他回过头,看见回廊那头脚步错乱地走来了一个老妇人。
老妇人看样子大约不惑的年岁,面容精致且雍容,只是不知为何,神色见却布满愁苦,十分郁郁寡欢的模样。
有小厮在后面拦着,但大概是碍于身份,只能亦步亦趋地跟在身后,没敢真阻碍她的步伐。
几个呼吸间,老妇人已经来到了廊下的小亭中,她先是礼节性地朝谢璋点点头,复而走到景行身边,缓缓说道:“信儿,今日与娘还有这位客人一起吃个晚饭吧,娘做了很多你喜欢吃的菜。
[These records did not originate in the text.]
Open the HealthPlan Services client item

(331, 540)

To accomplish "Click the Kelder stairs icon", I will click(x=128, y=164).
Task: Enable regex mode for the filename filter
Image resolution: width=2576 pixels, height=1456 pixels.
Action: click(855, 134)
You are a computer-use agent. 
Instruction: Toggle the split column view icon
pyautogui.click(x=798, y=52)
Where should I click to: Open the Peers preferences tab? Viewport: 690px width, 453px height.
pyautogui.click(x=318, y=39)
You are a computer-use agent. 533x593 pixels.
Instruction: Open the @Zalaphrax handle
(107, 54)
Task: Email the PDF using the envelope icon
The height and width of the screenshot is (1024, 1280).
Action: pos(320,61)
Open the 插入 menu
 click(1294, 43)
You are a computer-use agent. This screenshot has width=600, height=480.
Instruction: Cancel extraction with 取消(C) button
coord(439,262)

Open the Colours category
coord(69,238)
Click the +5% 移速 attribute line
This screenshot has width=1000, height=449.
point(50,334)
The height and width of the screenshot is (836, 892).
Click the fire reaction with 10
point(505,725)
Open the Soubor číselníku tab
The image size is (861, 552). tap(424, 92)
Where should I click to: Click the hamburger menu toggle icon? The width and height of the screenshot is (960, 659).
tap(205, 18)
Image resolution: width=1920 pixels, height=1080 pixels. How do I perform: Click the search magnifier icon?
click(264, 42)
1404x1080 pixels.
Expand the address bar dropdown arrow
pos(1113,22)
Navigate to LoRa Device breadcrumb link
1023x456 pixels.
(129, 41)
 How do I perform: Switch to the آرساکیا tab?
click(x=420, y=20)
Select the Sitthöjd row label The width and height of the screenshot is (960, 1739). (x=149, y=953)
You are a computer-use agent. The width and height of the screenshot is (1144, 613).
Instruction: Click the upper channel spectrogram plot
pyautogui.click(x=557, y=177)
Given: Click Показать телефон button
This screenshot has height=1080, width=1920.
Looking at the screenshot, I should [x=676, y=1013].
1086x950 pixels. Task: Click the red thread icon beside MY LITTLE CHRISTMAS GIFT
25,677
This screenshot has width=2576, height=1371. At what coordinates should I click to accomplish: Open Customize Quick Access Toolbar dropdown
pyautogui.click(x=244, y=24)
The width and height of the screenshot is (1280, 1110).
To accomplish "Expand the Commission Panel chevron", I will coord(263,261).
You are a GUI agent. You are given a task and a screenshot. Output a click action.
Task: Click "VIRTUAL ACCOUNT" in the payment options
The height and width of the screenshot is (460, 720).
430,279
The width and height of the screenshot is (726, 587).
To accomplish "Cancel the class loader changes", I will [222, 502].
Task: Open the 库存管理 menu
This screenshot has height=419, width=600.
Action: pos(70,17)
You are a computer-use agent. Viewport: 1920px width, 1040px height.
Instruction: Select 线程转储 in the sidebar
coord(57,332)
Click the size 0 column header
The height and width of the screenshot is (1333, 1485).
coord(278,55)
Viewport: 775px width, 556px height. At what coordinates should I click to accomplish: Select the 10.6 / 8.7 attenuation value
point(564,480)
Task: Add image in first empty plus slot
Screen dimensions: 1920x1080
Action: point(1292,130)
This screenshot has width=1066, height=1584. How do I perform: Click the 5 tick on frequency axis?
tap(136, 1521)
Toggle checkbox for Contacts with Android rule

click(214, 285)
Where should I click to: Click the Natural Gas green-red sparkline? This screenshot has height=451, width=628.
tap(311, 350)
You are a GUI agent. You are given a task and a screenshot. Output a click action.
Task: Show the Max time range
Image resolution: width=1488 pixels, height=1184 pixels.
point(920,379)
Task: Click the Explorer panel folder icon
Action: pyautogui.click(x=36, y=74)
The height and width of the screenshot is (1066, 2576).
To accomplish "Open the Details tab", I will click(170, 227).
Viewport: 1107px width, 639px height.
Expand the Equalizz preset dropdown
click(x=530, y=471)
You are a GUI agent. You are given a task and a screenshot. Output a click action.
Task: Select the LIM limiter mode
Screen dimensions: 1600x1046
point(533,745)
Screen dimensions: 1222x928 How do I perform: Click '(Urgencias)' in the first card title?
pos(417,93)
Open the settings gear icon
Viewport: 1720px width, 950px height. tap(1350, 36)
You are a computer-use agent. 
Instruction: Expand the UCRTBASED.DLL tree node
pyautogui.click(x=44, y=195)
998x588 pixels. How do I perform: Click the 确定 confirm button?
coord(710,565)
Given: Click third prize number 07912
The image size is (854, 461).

”
她这一番话说得卑微又小心翼翼,仿佛鼓足了所有的勇气,才将深藏在心底的话语说出。
只是景行从头到尾都没有施舍给她一个眼神,他只是冷冷地看着谢璋,给他下了逐客令:“若是谢小将军无事的话,还是早些回府吧。”
谢璋在景母与景行之间飞快地来回看了一眼,深觉自己来的不是时候,于是起身对景母行了个礼,就要离开。
哪只看起来柔弱的景母一把抓住了谢璋的衣角,一面回过头几近哀求般得对景行说:“信儿……”
景行蓦然打断他:“你以为有外人在我就会答应你吗?”
景母张了张嘴,眼角一红,就要流下泪来。
景行见了,嗤笑一声,将谢璋自景母手中拉至身后,嘲讽道:“你也就会哭了。”
景母顷刻间收了声,她静静地望了景行半晌,抬起衣袖擦拭了片刻,才又如来时一般,深一脚浅一脚得离开了回廊。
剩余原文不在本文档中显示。